Coordonner, dans l’objectif de favoriser la coopération, c’est donc créer des espaces de circulation de la
parole dans lesquels les points de vue sont entendus, permettant d’identifier ce qui se croise dans ce qui se
dit et ce qui s’acte au lieu de se dire. …il s’agit, au fond, que les sujets puissent penser ce qu’ils font, de là
où ils le font, avec qui ils le font et comment ils le font. Mais attention, tous les individus impliqués : le
patient, son entourage et l’ensemble des professionnels du soins et du social qui l’accompagnent (ou qui le
soigne ou les deux à la fois…)
Coordonner, c’est maintenir en tension réflexive des professionnels, des patients et leur famille.
Le réseau est entendu ici en tant que pôle de compétences « où se lient l’action, les personnes (professionnels et
patients) et les institutions (Hôpital-SSIAD,…) sans subordination les uns aux autres » [ Paul Ricoeur- Soi-même
comme un autre. 1990], que ce soit
- de la subordination de valeurs. (toutes les valeurs en jeux dans le soin palliatif qui touchent aux
valeurs morales, religieuses, professionnelles, existentielles,…),
- de la subordination hiérarchique. (liée au système de santé, à son histoire et aux hommes qui le
compose) ou
- de la subordination de savoirs. (logique de l’expert supposé savoir contre logique de coopération).
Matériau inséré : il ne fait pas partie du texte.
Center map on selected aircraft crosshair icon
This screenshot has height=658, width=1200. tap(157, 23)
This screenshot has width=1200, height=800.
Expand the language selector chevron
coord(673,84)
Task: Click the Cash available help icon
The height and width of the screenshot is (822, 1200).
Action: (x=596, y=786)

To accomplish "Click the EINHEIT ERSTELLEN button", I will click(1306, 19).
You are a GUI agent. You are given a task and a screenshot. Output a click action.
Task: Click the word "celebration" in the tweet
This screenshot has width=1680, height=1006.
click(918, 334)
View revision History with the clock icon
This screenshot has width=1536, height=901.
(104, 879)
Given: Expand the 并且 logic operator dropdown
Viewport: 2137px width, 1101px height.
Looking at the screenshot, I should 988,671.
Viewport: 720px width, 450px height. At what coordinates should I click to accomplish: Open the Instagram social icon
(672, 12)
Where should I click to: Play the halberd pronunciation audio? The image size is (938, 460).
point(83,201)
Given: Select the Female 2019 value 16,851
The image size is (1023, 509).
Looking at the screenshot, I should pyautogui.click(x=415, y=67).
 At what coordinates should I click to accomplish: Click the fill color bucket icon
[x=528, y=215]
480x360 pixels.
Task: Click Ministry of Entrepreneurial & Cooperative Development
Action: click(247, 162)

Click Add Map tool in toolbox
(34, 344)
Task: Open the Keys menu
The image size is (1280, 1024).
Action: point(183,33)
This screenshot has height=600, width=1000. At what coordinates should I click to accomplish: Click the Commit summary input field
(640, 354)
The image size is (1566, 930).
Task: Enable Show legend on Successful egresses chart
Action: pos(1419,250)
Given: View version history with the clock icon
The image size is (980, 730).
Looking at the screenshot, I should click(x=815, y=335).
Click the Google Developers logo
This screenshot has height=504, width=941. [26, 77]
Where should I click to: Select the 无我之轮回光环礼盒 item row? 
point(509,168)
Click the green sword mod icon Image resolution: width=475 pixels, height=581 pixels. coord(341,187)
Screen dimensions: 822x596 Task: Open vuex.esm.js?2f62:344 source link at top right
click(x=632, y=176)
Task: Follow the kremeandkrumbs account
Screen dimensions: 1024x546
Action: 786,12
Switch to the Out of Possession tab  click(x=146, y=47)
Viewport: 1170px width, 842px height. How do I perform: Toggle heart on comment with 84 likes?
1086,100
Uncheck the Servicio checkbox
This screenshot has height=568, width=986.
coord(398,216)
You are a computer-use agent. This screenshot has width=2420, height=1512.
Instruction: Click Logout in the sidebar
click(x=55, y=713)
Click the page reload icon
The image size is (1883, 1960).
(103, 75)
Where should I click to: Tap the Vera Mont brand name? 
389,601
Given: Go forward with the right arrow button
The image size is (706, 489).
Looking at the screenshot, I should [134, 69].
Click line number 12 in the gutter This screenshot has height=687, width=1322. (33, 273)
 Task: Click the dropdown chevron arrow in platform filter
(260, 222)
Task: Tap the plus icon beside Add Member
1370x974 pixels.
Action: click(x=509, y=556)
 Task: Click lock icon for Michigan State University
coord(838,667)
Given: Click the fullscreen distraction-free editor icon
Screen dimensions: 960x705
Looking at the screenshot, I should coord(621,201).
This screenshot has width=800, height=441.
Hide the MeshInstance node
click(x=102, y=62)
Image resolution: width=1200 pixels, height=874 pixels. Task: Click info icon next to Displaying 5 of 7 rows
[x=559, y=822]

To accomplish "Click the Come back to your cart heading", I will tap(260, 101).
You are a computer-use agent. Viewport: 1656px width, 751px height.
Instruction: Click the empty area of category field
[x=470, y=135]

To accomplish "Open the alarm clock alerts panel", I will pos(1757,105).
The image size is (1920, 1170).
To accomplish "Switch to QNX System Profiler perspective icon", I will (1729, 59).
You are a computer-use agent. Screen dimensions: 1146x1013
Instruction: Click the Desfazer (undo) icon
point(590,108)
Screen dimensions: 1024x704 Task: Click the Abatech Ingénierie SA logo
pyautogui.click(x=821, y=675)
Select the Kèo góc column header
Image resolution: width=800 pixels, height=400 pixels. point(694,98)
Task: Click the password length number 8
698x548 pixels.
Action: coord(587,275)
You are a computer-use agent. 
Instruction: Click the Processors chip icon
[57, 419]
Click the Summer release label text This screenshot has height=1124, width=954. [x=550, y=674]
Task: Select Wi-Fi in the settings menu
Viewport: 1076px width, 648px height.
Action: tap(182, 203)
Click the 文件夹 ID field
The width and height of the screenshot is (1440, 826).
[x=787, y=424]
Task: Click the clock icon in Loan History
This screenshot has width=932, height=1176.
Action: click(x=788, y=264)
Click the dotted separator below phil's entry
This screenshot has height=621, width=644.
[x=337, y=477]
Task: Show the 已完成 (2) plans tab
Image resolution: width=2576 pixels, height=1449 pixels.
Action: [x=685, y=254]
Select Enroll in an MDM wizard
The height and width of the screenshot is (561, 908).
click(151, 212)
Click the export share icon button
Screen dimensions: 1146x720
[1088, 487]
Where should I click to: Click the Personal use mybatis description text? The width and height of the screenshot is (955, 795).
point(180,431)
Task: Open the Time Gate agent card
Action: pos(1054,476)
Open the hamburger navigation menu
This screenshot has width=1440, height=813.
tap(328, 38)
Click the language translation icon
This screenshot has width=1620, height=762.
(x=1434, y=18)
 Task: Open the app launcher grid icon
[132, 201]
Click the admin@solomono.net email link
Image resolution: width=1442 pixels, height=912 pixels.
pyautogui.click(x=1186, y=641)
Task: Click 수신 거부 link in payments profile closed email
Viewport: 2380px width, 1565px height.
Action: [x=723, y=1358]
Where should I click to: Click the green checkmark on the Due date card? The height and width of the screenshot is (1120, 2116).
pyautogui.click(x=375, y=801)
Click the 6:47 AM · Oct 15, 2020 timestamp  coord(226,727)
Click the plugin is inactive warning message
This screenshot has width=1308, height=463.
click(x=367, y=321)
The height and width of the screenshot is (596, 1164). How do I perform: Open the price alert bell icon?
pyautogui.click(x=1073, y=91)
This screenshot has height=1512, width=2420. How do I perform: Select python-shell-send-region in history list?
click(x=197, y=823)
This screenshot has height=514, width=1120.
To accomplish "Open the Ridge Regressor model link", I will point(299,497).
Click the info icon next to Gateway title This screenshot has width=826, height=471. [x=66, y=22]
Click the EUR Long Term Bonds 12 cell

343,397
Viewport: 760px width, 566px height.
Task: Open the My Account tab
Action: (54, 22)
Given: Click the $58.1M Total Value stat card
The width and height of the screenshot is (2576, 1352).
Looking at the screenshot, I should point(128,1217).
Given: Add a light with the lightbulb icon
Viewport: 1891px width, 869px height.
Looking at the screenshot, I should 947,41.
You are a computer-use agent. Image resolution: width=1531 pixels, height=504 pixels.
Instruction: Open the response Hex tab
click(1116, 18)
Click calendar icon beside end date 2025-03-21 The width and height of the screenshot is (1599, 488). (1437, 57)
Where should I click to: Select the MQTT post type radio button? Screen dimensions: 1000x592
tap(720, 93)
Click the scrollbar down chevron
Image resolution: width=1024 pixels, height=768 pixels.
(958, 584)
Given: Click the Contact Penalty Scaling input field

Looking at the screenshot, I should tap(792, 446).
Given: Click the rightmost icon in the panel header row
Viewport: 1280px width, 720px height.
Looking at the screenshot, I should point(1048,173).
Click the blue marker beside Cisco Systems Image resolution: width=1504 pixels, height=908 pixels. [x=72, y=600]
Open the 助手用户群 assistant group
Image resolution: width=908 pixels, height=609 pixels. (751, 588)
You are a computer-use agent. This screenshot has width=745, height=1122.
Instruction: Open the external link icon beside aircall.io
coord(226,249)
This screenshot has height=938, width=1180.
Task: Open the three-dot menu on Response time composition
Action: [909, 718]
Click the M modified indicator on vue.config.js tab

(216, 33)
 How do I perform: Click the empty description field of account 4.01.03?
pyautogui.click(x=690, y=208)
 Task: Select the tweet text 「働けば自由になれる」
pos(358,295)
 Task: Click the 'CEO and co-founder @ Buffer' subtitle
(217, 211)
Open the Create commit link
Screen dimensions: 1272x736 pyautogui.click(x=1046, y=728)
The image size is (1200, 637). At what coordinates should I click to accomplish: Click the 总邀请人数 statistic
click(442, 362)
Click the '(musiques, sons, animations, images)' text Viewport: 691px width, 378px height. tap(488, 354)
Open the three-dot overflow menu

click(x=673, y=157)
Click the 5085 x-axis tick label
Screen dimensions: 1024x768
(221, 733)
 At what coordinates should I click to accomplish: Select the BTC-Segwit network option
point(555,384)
Si l’on veut réussir à coordonner dans le respect des personnes et des enjeux médicaux, psychologiques et
sociaux, il est indispensable de favoriser des liens par des processus de coopération qui permettront que
chacun se reconnaisse « capable, vulnérable et solidairement co-responsable ». [P.Ricoeur.1990] autant dire tout
autre chose qu’une filière de soins.
Dans ces conditions, l’approche globale sera réelle, aura un sens pour le tout et la partie, relèvera d’une
méthode, fondée sur des enjeux et des savoir-faire réels, dégagée d’un totalitarisme pavé de bonnes
intentions.
Ceux qui coordonnent doivent s’atteler à lever la dichotomie tranchante instituée par la médecine basée
sur les preuves entre « ce qui soigne et ce qui fait soin » [P.Ben Soussan dans la préface du livre de J.Alric, La
mort ne s’approche pas…2011] !
La filière de soins est centrée sur la maladie.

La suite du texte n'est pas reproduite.